Exercise data:

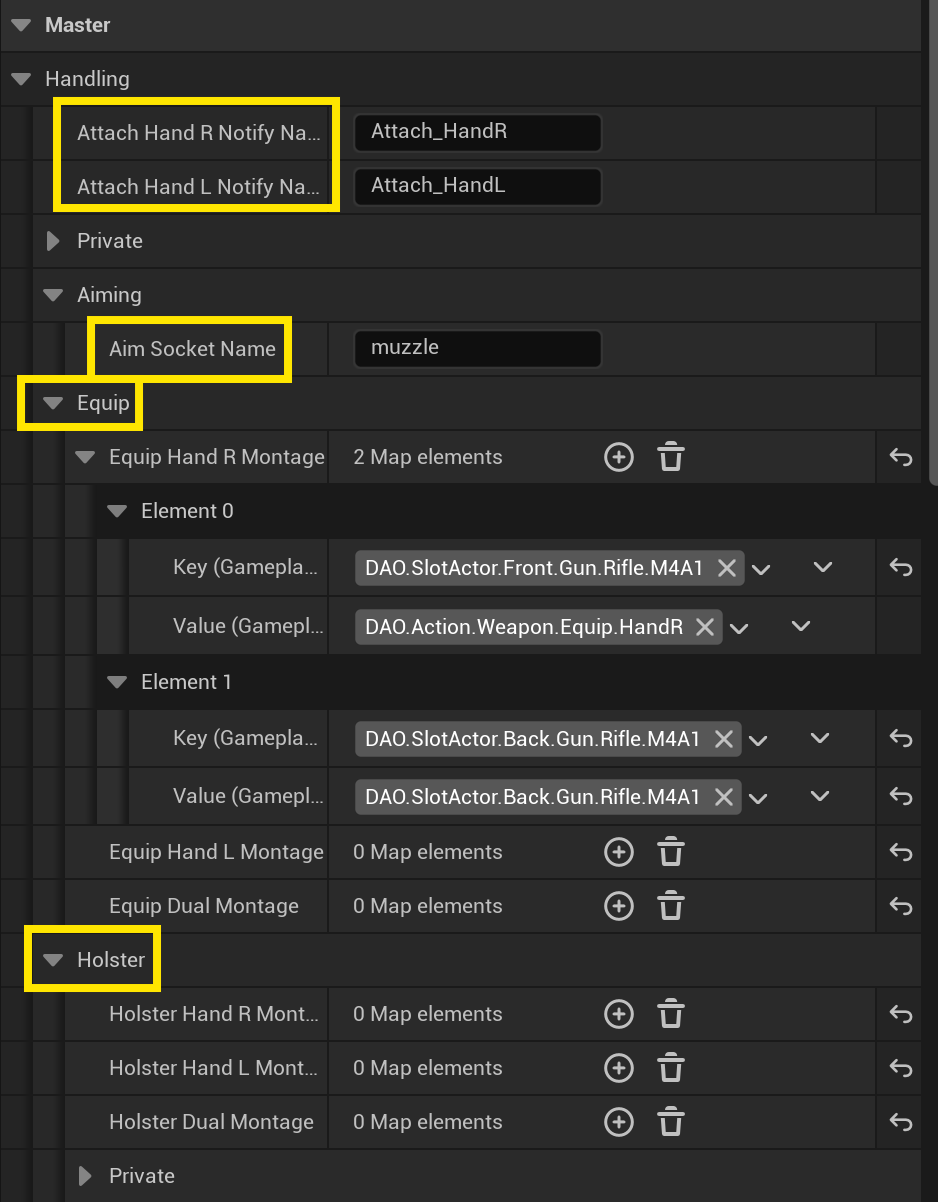Viewport: 938px width, 1202px height.
Task: Remove Front.Gun.Rifle.M4A1 key tag in Element 0
Action: coord(727,568)
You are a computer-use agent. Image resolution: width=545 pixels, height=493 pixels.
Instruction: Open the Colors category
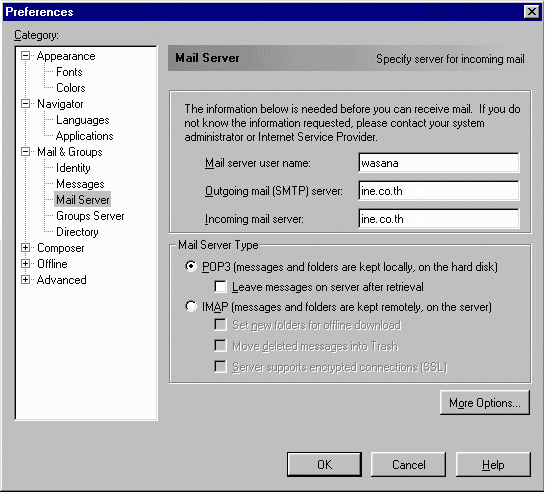click(x=71, y=88)
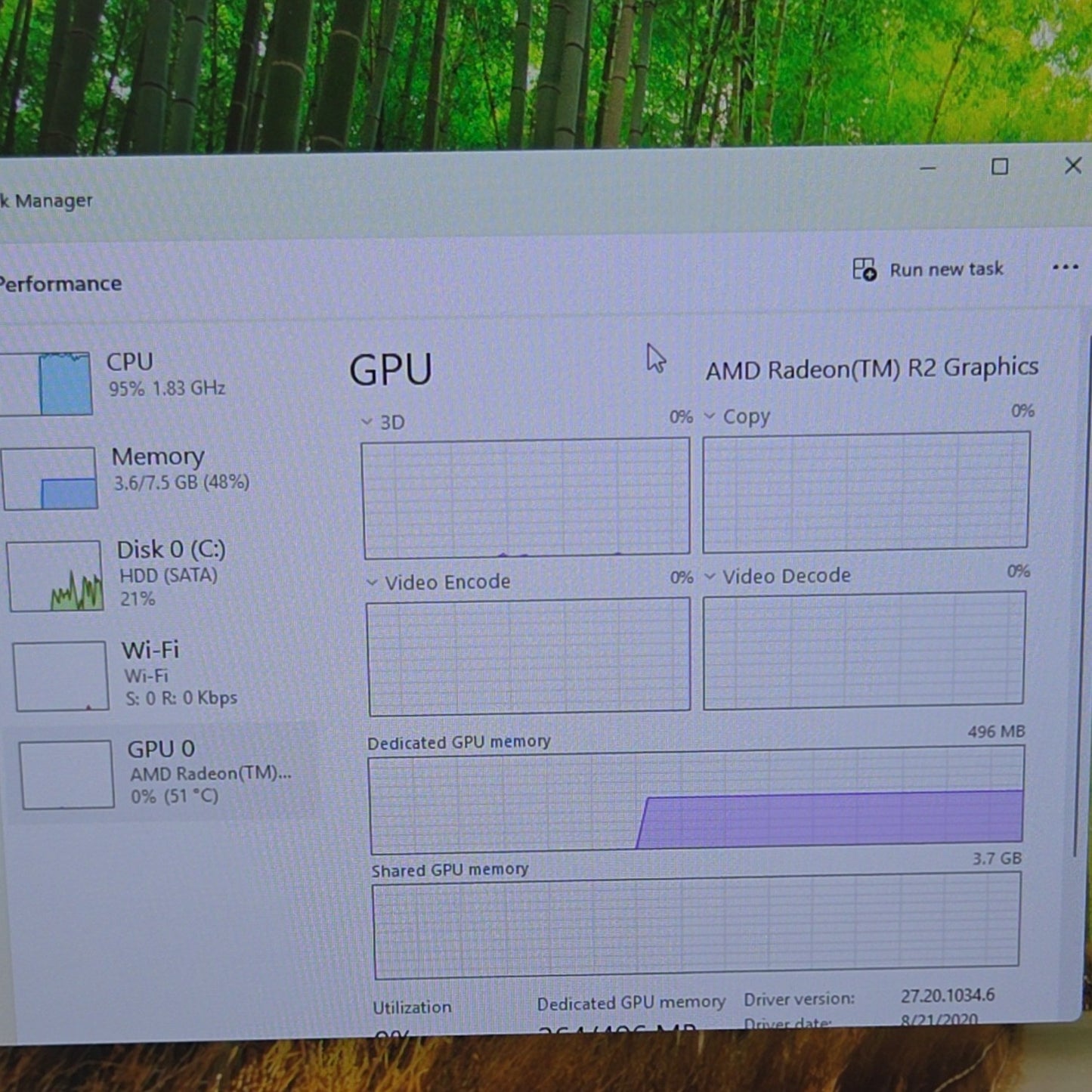Open the three-dot more options menu
This screenshot has height=1092, width=1092.
1066,267
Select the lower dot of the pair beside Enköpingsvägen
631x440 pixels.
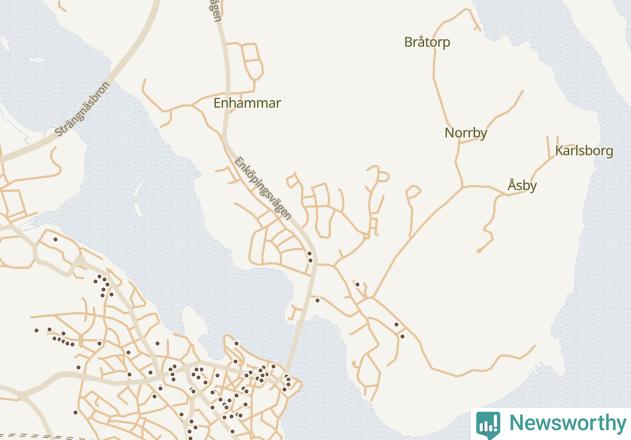(x=310, y=260)
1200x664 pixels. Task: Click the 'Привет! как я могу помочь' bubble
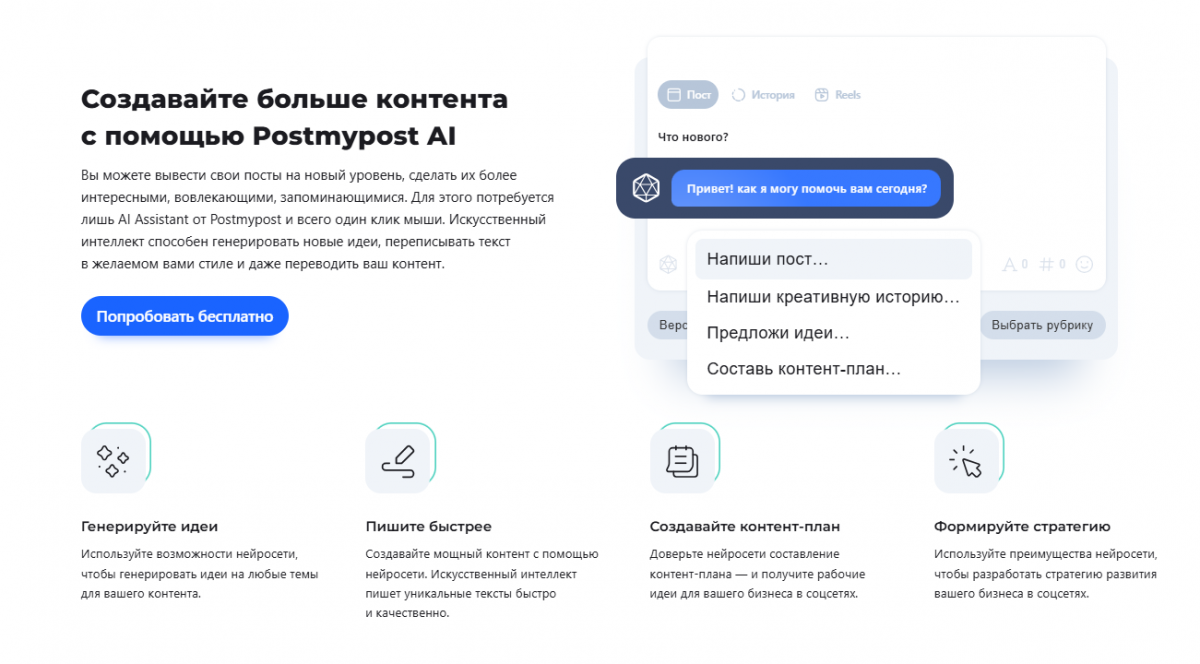coord(806,188)
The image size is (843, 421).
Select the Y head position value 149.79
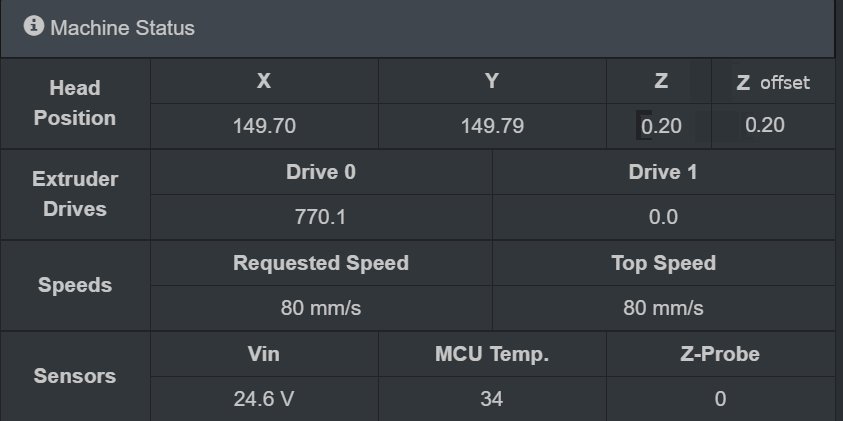click(x=492, y=126)
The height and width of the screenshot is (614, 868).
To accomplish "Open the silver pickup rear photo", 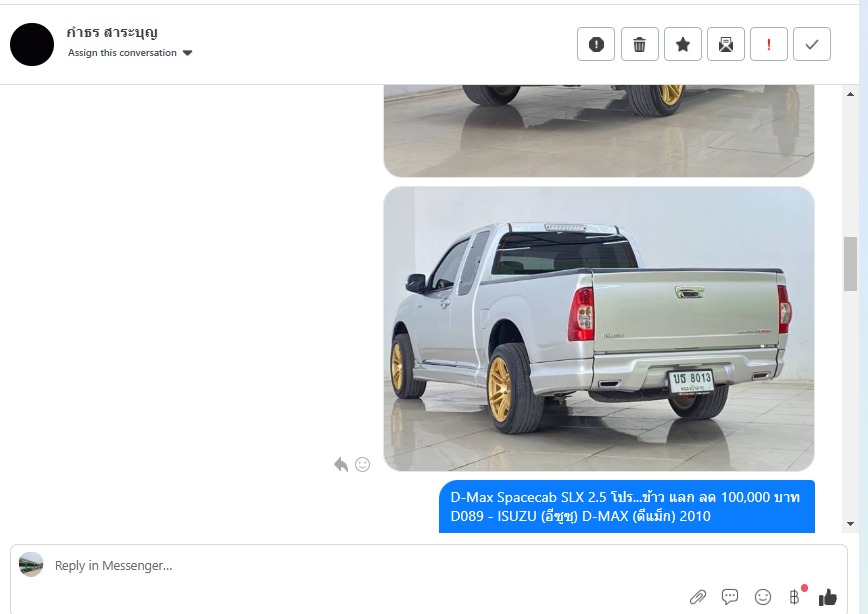I will click(x=599, y=329).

Your instructions: What lines above run from the one with "You are a computer-use" to the one with "Select the lower"? Give them again exactly, ends included, and leave the pictures out.

Expected output:
You are a computer-use agent. Image resolution: width=545 pixels, height=493 pixels.
Instruction: Open the Colors category
click(x=71, y=88)
Open the three-dot more options menu
This screenshot has height=1092, width=1092.
1066,267
Select the lower dot of the pair beside Enköpingsvägen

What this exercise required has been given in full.